Experimental Evidence Of The Role Of Renal Sympathetic Denervation For Treating Atrial Fibrillation

Dominik Linz 1, Christian Ukena 1, Milan Wolf 1, Benedikt Linz 1, Felix Mahfoud 1, Michael Böhm 1

1Kardiologie, Angiologie und Internistische Intensivmedizin, Universitätsklinikum des Saarlandes.

Abstract

Atrial fibrillation (AF) is the most common sustained arrhythmia and is associated with significant morbidity and mortality. In addition to mechanisms such as atrial stretch and atrial remodeling, also the activity of the autonomic nervous system has been suggested to contribute to the progression from paroxysmal to persistent AF. Catheter-based renal denervation (RDN) was introduced as a minimally invasive approach to reduce renal and whole body sympathetic activation which may result in atrial antiarrhythmic effects under some pathophysiological conditions. This review focuses on the potential effects of RDN on different arrhythmogenic mechanisms in the atrium and discusses potential anti-remodeling effects in hypertension, heart failure, and sleep apnea.

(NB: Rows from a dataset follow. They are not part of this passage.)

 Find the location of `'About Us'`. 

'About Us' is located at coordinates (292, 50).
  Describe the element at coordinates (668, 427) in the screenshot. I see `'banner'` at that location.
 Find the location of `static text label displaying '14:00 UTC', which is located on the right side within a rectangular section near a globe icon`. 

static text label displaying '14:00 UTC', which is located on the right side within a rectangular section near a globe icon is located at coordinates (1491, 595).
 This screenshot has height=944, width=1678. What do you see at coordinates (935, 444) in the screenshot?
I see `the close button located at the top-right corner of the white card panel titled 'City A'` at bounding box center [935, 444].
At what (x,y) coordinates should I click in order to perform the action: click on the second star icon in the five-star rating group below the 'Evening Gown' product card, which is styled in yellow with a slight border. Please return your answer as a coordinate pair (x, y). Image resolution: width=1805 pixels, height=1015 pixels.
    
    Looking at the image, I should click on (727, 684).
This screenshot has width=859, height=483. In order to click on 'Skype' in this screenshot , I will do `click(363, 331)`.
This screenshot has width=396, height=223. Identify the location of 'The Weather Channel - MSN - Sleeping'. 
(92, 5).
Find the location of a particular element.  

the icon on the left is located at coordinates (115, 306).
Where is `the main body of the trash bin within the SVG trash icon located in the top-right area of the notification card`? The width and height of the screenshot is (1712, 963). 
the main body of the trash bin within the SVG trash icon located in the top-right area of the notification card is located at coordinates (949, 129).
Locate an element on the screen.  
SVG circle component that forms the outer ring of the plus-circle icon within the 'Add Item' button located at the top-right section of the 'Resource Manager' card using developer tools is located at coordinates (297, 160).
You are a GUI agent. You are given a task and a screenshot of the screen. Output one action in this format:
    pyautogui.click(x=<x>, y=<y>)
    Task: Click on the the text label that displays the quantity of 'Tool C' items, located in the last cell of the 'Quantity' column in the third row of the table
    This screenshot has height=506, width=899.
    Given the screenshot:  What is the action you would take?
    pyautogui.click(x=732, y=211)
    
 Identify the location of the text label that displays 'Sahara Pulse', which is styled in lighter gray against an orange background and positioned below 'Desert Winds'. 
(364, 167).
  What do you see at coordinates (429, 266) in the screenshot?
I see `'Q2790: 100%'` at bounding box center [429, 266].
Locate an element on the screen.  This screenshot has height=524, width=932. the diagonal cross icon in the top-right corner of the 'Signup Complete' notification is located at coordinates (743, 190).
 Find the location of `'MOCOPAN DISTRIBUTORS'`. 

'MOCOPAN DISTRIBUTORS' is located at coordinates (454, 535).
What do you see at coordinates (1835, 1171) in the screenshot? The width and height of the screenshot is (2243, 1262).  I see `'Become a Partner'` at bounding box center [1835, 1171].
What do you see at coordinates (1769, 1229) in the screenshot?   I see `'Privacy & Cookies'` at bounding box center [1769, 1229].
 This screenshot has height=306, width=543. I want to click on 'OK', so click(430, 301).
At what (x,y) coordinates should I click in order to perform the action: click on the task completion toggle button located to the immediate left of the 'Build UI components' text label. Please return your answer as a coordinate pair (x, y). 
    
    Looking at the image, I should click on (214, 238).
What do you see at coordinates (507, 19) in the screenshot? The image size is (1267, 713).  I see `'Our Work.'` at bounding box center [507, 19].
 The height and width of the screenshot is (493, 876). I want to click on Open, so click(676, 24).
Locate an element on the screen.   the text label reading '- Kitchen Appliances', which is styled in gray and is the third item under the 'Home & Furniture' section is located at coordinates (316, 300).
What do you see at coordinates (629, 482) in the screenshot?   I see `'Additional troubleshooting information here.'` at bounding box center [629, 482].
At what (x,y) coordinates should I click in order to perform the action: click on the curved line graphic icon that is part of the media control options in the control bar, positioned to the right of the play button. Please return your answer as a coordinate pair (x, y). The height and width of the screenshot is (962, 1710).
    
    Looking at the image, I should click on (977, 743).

Key Words : Atrial Fibrillation, Renal Denervation, Hypertension, Heart Failure, Sleep Apnea.
Corresponding Address : Dominik Linz, MD, PhD Klinik für Innere Medizin III Kardiologie, Angiologie und Internistische Intensivmedizin Universitätsklinikum des Saarlandes Kirrberger Str. 1, Geb. 40 D-66421 Homburg/Saar.

Introduction

Atrial fibrillation (AF) is prevalent in 1-2 % of the general population. The number of affected individuals is expected to double or triple within the next two to three decades due to ageing of the population.1-4 AF doubles mortality and causes marked morbidity and reduced quality of life.5-13 In addition to mechanisms such as atrial stretch and atrial remodeling,14 also the increased activity of the sympathetic nervous system in hypertension,15 heart failure16 and OSA17 has been suggested to contribute to the development of AF.18 For this reason, increased activity of the sympathetic nervous system might be an interesting target for intervention to treat AF.

Modulation Of Sympathetic Nervous System By Renal Denervation

Recently, a catheter-based approach has been developed for renal sympathetic denervation (RDN).19 First-generation devices use radiofrequency pulses emitted from a monopolar electrode positioned under fluoroscopic guidance in each of the renal arteries. Mechanistically, it has been observed that the procedure resulted in a 47% reduction of renal norepinephrine spillover measured with the radioactive tracer 3H-norepinephrine.20,21 Additionally, firing of single sympathetic fibres, a parameter for whole body sympathetic activation, was reduced by 37%.21 This indicates that not just locally in the kidney, where the ablation procedure is performed, but also in the whole body, sympathetic activation can be reduced by RDN, suggesting a combined modulation of efferent and afferent signalling. RDN might therefore influence atrial electrophysiological changes as well as structural remodeling processes by modulation of autonomic nervous system.

Reduction of sympathetic activation by RDN may influence atrial electrophysiology. as well as the substrate for AF, characterized by neural, electrical and structural remodelling processes in the atrium (see Figure 1).

Figure 1. Renal denervation reduces sympathetic activation. Sympathetic activation upregulates the renin angiotensin aldosterone system (RAAS) leading to a substrate for atrial fibrillation (AF) characterized by structural alteration (structural remodeling). Ectopic activity during sympathetic activation can act as a trigger on a vulnerable substrate resulting in reentry and subsequent AF.

Renal Denervation And Cardiac Electrophysiology

RDN results in a reduction in heart rate and AV-conduction velocity in pigs22 and in drug-resistant hypertensive humans.23 In chloralose/urethane anesthetized pigs,22 neither atrial effective refractory period (AERP) nor P-wave duration were influenced by acute RDN, thus, excluding potentially relevant changes in atrial refractoriness and atrial conduction during sinus rhythm.22 Additionally, sensitivity of ganglionated plexi24 was not altered by RDN. Norepinephrine, the neurotransmitter of the sympathetic nervous system, is released from postganglionic neurons in response to sympathetic stimuli and activates beta-receptors resulting in increased focal discharges potentially representing triggers and perpetuators of AF.14,18 Importantly, RDN not only reduces beta-receptor activation the target organs, thereby possibly reducing focal dyscharges, but it also reduces whole-body sympathetic activation.21 This may effectively inhibit systemic as well as local cardiac RAAS activation.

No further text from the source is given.